The aim of the present experiments was to test whether adrenal chromaffin cells implanted into the striatum of rats could exert a functional effect through a release of catecholamines. A cell suspension obtained from bovine adrenal medulla was implanted unilaterally into the striatum. The striatal dopaminergic input was extensively destroyed beforehand to preclude the possibility of reinnervation of the striatum by endogenous dopaminergic neurons. The functional influence of the implant was tested through the measurement of drug-induced rotation, while catecholamine release was measured subsequently in the same animals by in vivo electrochemistry. Transplant survival, as shown by the immunohistochemical analysis performed at the end of the in vivo experiments, was highly variable.
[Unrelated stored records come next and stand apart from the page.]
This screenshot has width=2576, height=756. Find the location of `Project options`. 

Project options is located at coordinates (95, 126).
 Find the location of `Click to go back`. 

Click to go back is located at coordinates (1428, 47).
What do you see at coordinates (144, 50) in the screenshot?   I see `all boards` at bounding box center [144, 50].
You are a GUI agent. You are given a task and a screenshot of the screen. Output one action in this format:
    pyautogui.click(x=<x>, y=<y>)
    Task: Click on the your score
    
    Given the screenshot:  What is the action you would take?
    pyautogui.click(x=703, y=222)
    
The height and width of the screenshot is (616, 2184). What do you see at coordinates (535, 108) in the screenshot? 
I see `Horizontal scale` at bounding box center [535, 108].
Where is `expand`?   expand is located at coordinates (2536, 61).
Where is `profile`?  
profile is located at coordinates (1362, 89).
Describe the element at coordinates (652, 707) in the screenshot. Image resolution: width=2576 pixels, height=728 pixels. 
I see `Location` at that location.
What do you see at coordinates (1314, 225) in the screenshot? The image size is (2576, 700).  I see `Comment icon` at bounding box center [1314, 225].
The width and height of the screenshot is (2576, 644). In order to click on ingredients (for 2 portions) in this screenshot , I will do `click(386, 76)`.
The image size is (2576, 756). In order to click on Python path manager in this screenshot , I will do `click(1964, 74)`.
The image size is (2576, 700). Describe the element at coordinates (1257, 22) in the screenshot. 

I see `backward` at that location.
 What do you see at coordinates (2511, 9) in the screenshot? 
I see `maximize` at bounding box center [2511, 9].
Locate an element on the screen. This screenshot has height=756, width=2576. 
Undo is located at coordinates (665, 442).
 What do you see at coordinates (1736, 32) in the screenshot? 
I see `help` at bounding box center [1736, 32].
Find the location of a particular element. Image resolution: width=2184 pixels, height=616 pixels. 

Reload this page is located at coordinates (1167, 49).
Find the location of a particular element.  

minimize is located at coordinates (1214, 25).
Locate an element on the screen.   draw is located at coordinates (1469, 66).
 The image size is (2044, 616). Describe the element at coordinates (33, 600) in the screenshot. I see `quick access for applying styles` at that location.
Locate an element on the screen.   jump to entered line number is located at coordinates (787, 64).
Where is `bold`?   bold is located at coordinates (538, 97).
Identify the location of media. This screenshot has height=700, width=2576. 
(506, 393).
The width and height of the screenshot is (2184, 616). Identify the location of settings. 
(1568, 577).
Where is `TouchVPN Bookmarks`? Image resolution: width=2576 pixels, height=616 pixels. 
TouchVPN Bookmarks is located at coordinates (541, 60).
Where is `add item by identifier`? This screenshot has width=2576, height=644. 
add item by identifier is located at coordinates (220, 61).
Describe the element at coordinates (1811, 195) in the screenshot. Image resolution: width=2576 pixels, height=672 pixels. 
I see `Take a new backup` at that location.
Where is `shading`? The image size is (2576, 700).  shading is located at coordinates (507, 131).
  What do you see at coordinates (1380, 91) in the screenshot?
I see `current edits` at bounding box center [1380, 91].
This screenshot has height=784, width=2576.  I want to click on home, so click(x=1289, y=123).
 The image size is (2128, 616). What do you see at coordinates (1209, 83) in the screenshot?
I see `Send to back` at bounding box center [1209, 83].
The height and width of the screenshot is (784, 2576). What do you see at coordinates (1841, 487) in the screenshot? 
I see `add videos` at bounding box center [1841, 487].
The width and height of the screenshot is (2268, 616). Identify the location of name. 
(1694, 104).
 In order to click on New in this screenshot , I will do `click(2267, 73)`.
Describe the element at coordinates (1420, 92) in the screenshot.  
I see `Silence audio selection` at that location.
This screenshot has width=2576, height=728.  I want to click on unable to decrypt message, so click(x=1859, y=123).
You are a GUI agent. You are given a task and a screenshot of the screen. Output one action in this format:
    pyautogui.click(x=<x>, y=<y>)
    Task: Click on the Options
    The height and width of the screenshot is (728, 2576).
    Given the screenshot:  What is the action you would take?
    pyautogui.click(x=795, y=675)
Surviving chromaffin cells maintained their endocrine morphology and no reinnervation of the host striatum could be detected. Rotation of the animals evoked by apomorphine (0.1 mg/kg, sc) or amphetamine (5.0 mg/kg, ip) following the lesion was left uninfluenced following transplantation, even when a large transplant was recovered. On the other hand, nicotine (0.5 mg/kg, sc) evoked a strong contraversive rotational response in the transplant-bearing animals. This response could not be ascribed to the central effect of substances released peripherally and entering the nervous system through the blood-brain barrier opened by the implantation procedure, as it could not be found in animals bearing implants of other peripheral endocrine tissue, viz, pituitary. The effect of nicotine was not blocked by the pretreatment of the animals with either the opiate antagonist naloxone (2.5 mg/kg, 10 min) or the dopamine receptor blocker pimozide (0.5 mg/kg, 1 h), although the latter pretreatment blocked the amphetamine-evoked rotation. No spontaneous catecholamine release could be detected from the implanted chromaffin cells by in vivo electrochemistry, while treatment with amphetamine or nicotine did evoke a release. The results suggest that the functional effects of such intrastriatal grafts of chromaffin cells, reported in previous studies, cannot be explained by the secretion from the grafted cells of catecholamines into the denervated striatum. On the other hand the results obtained following the pharmacological stimulation of these cells indicate that adrenal grafts can, under suitable conditions, influence the functioning of the host nervous system.